§ Problem to solve
Copy the lines of the records below without any change, starting at the line with "トップページに戻る (384, 879)" and ending at the line with "大阪府保険医協会 (84, 2054)", both included.

§ Data supplied
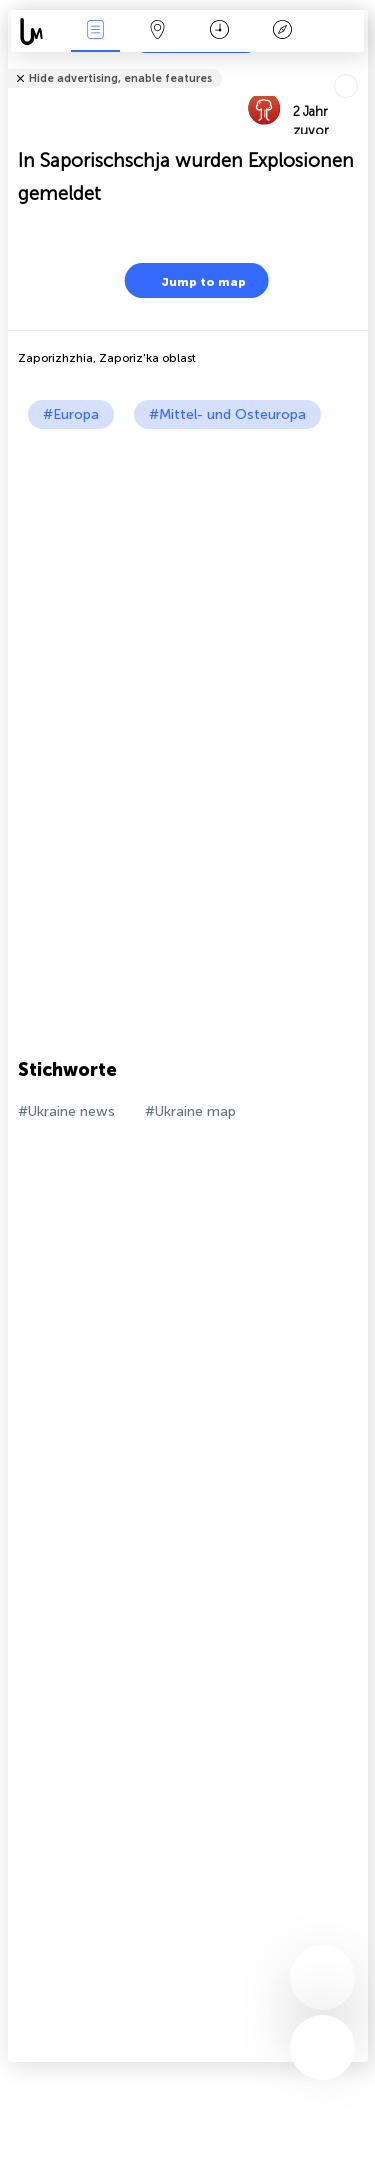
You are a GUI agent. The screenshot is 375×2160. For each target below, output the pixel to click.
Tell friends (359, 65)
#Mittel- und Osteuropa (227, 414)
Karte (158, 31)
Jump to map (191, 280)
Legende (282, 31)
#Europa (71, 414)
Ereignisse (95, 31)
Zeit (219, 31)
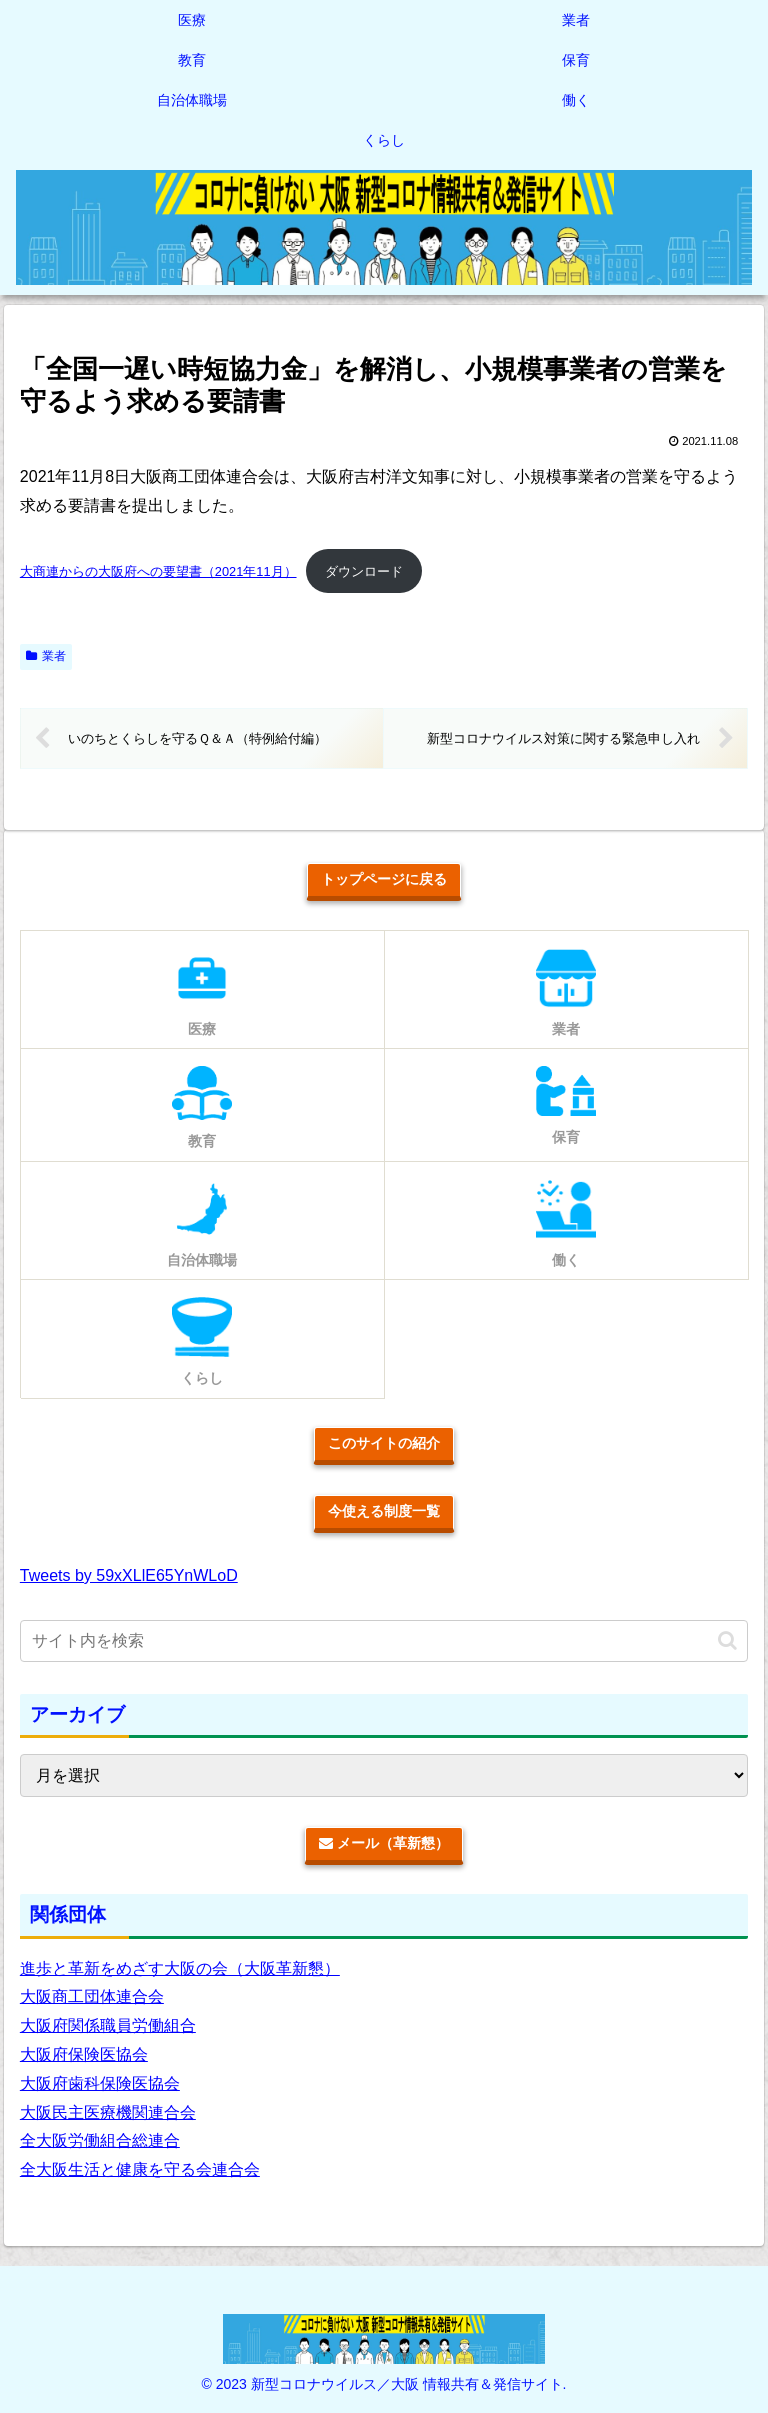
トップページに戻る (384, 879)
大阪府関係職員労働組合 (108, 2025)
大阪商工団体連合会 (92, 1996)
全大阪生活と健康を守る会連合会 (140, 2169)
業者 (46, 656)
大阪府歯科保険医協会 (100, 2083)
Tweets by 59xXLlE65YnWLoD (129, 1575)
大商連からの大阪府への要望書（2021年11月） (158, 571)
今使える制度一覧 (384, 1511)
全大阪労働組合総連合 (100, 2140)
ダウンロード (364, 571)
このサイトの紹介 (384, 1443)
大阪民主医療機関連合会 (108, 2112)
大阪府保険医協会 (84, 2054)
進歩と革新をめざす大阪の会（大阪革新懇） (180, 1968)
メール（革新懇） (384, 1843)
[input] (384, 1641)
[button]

--

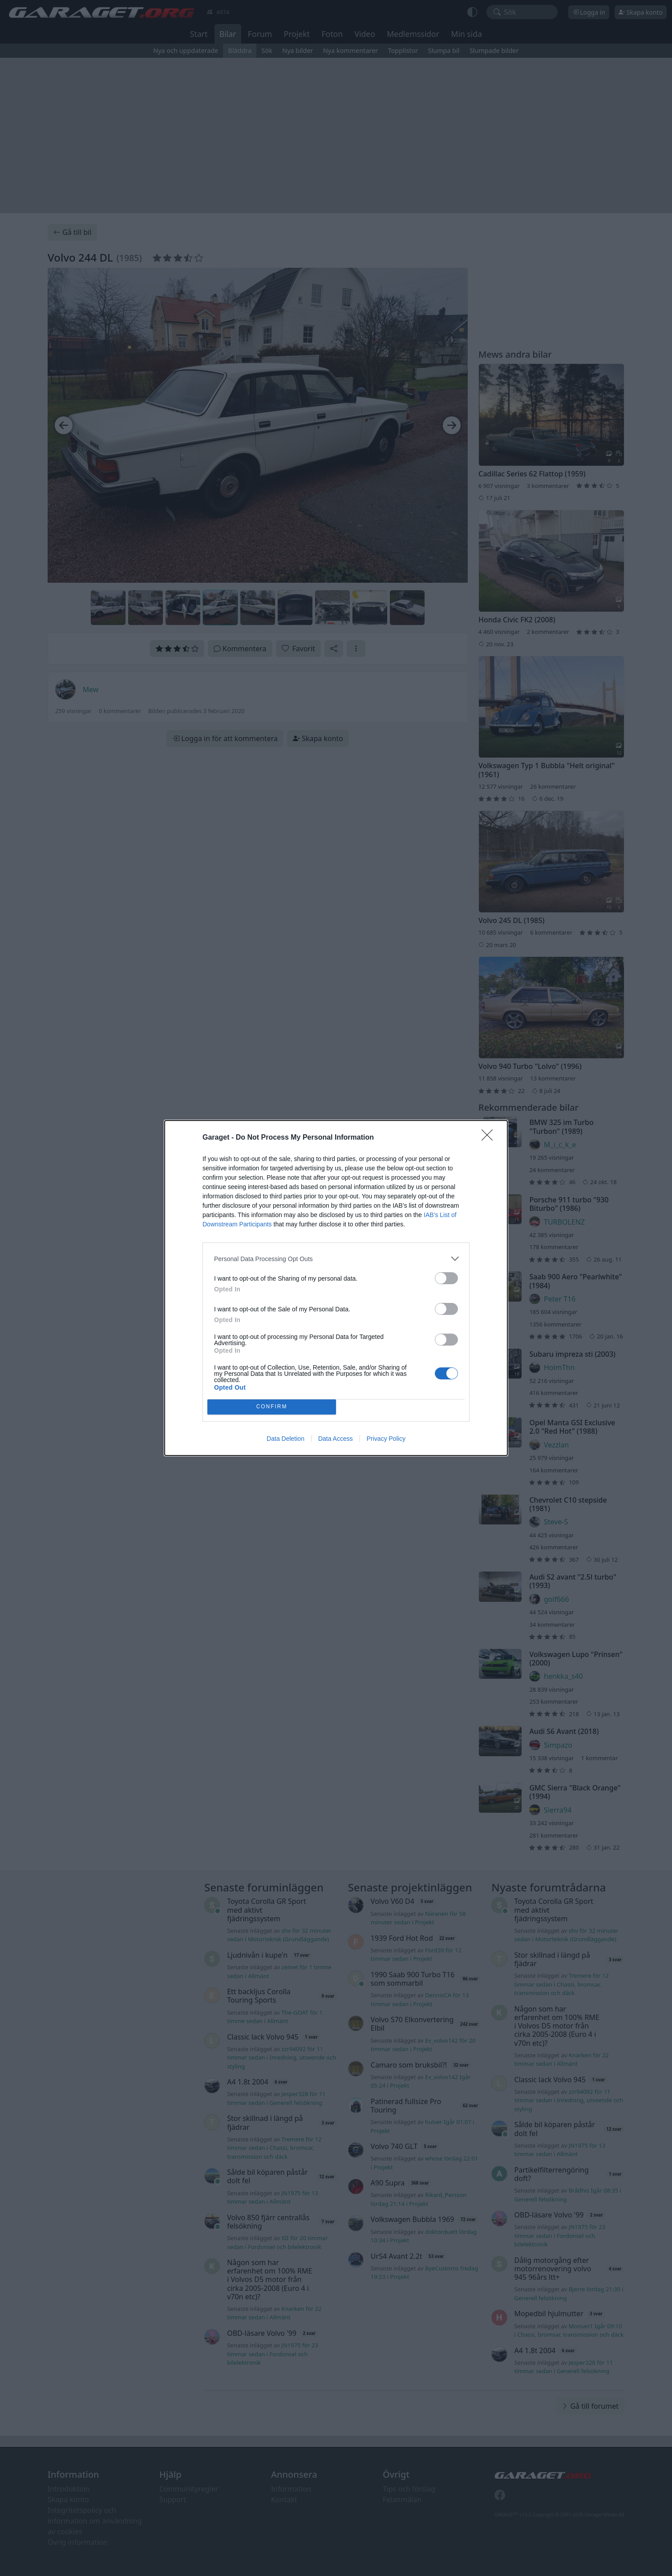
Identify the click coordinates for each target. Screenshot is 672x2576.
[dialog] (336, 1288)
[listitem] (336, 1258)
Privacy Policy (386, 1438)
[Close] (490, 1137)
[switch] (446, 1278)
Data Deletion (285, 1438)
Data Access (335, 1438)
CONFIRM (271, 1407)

---

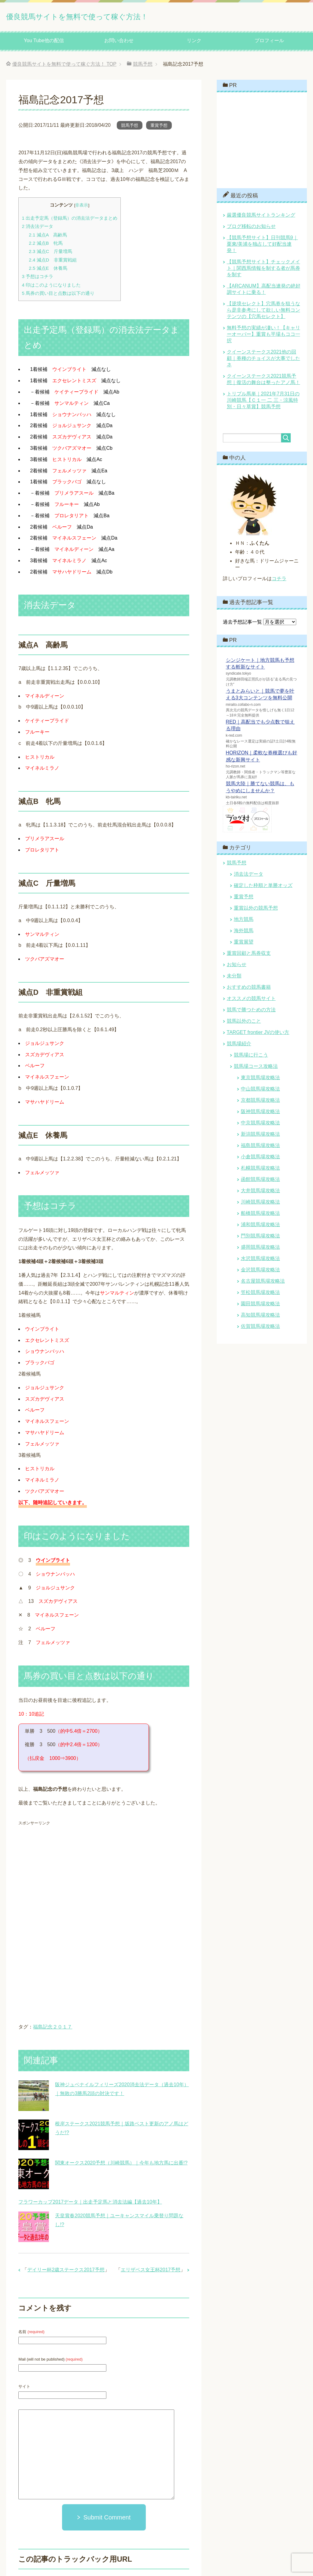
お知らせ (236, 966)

§ Written answer
トップページに戻る (384, 879)
大阪府関係職員労働組合 (108, 2025)
大阪商工団体連合会 (92, 1996)
全大阪生活と健康を守る会連合会 (140, 2169)
業者 (46, 656)
大阪府歯科保険医協会 (100, 2083)
Tweets by 59xXLlE65YnWLoD (129, 1575)
大商連からの大阪府への要望書（2021年11月） (158, 571)
今使える制度一覧 (384, 1511)
全大阪労働組合総連合 (100, 2140)
ダウンロード (364, 571)
このサイトの紹介 (384, 1443)
大阪民主医療機関連合会 (108, 2112)
大阪府保険医協会 (84, 2054)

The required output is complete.